All that is needed is the line containing "You are a computer-use" and the lines after it to the end of the material, written out exactly, pictures left aside.
Given information below:
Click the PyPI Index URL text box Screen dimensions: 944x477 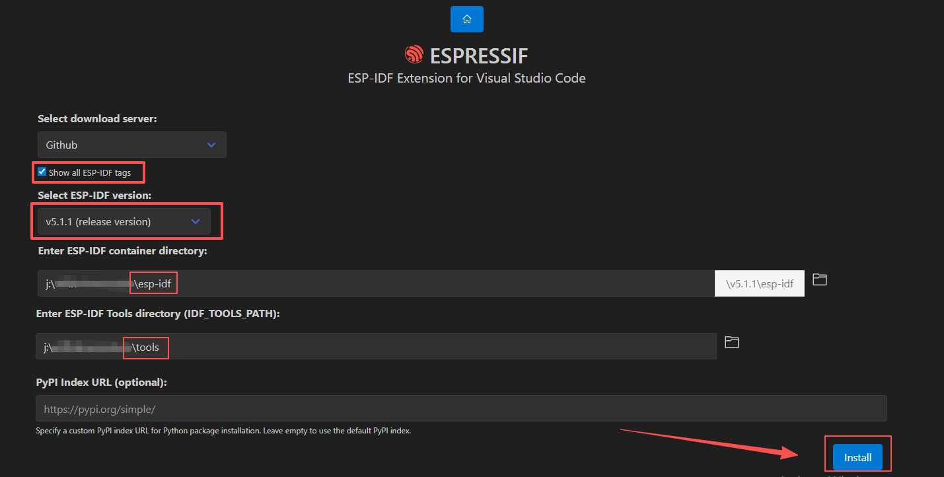pos(460,409)
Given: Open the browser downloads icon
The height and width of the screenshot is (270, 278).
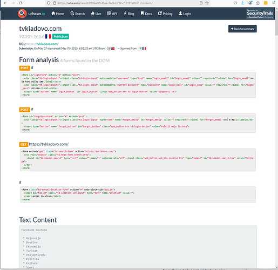Looking at the screenshot, I should click(242, 3).
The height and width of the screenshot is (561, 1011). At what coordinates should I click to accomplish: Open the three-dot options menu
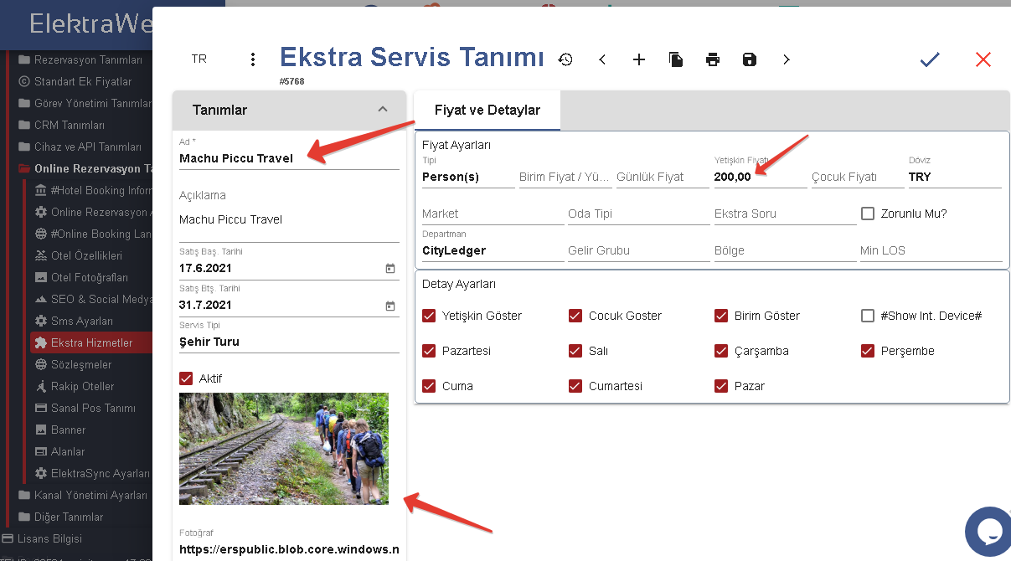pos(253,59)
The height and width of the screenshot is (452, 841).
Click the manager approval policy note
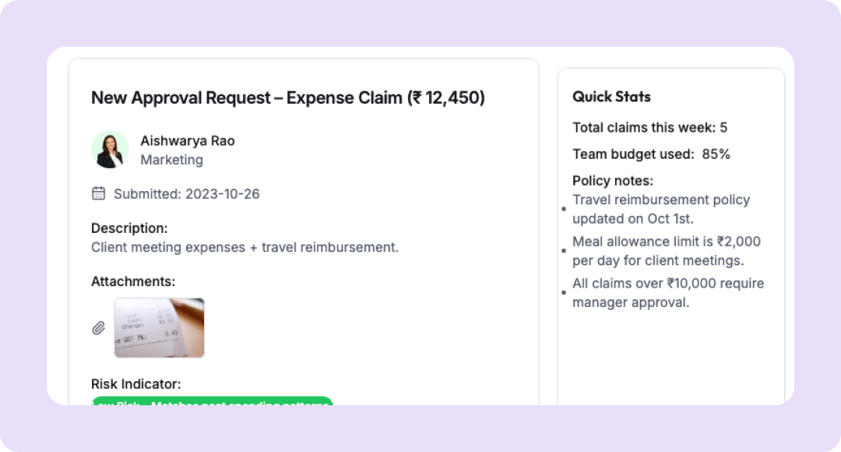coord(667,292)
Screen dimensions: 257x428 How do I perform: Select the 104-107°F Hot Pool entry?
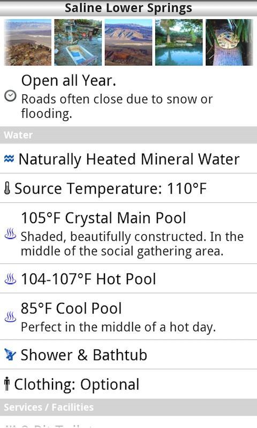pyautogui.click(x=129, y=279)
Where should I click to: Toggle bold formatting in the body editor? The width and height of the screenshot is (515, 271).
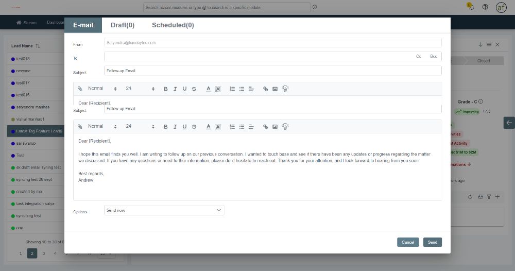coord(166,126)
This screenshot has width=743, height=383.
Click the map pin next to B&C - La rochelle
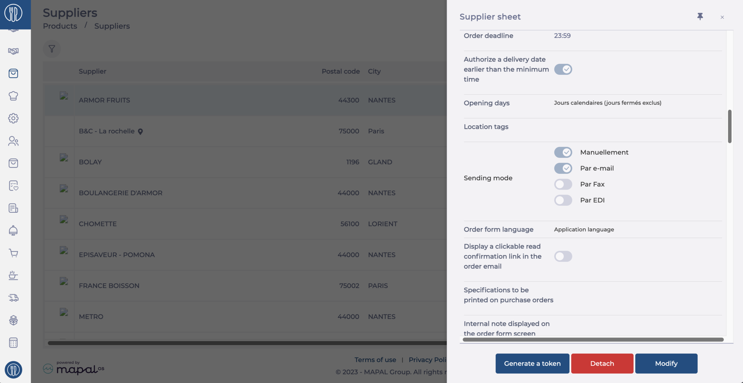[140, 132]
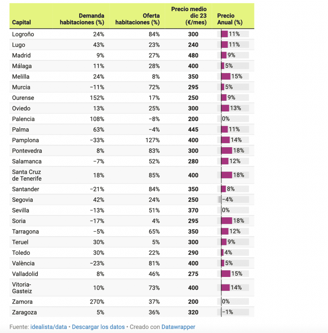This screenshot has width=328, height=333.
Task: Click the Demanda habitaciones (%) header
Action: coord(82,19)
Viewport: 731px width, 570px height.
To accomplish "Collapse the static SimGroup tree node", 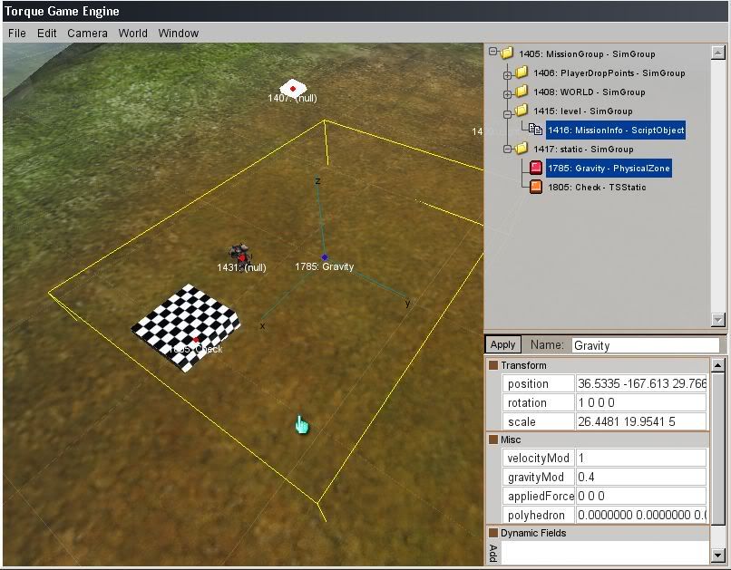I will point(508,149).
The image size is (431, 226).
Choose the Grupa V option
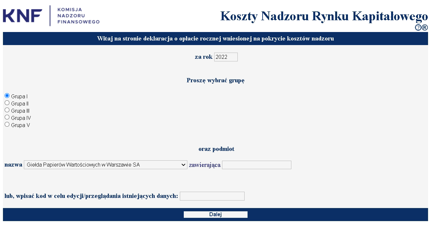point(7,124)
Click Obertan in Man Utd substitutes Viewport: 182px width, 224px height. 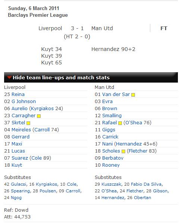pyautogui.click(x=142, y=198)
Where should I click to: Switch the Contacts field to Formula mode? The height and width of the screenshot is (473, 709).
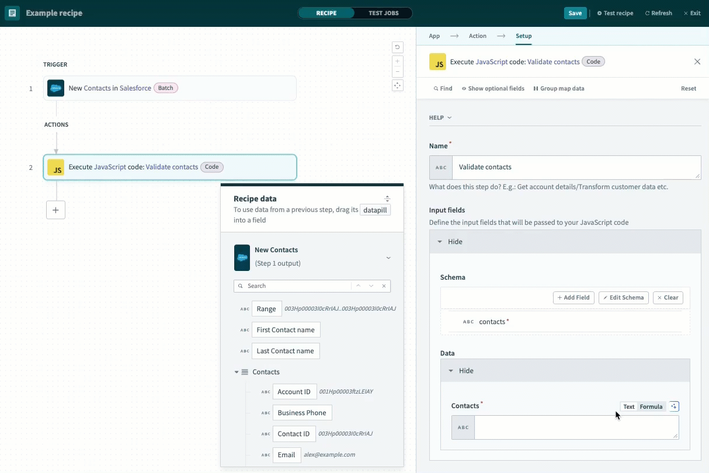651,406
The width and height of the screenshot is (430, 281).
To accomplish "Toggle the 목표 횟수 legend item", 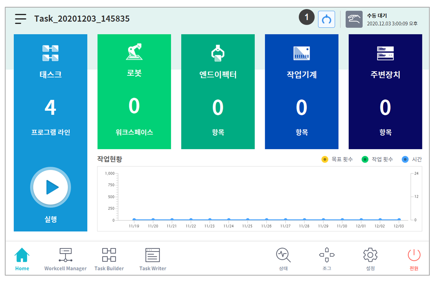I will point(337,159).
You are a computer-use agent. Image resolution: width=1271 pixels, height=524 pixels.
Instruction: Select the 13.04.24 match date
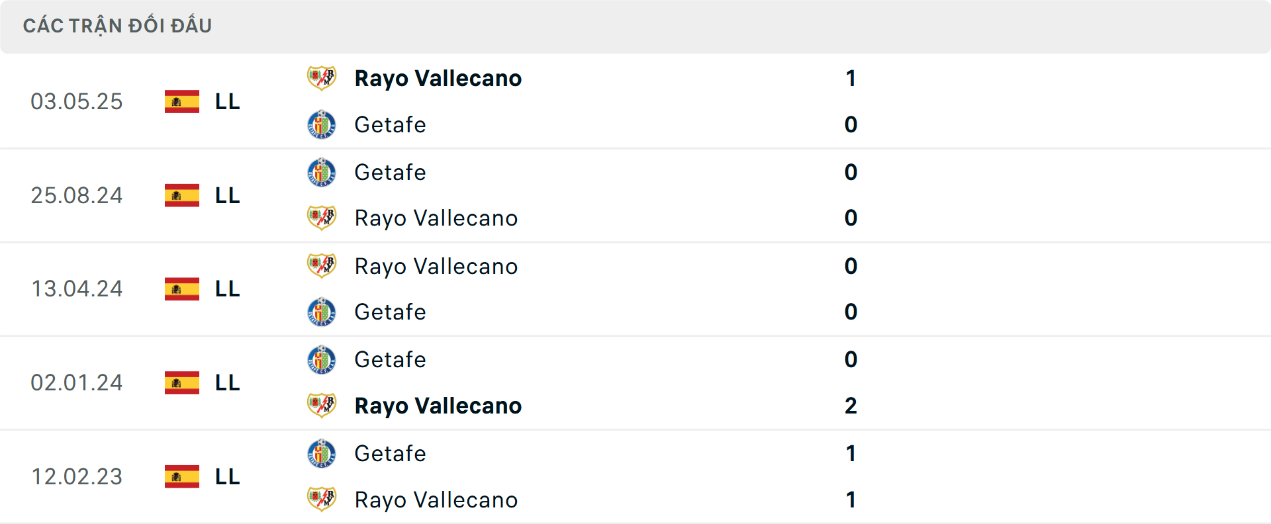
End of Given information.
■ Answer box ■
You are a computer-use agent. Image resolution: width=1271 pixels, height=524 pixels.
Instruction: Select the 13.04.24 match date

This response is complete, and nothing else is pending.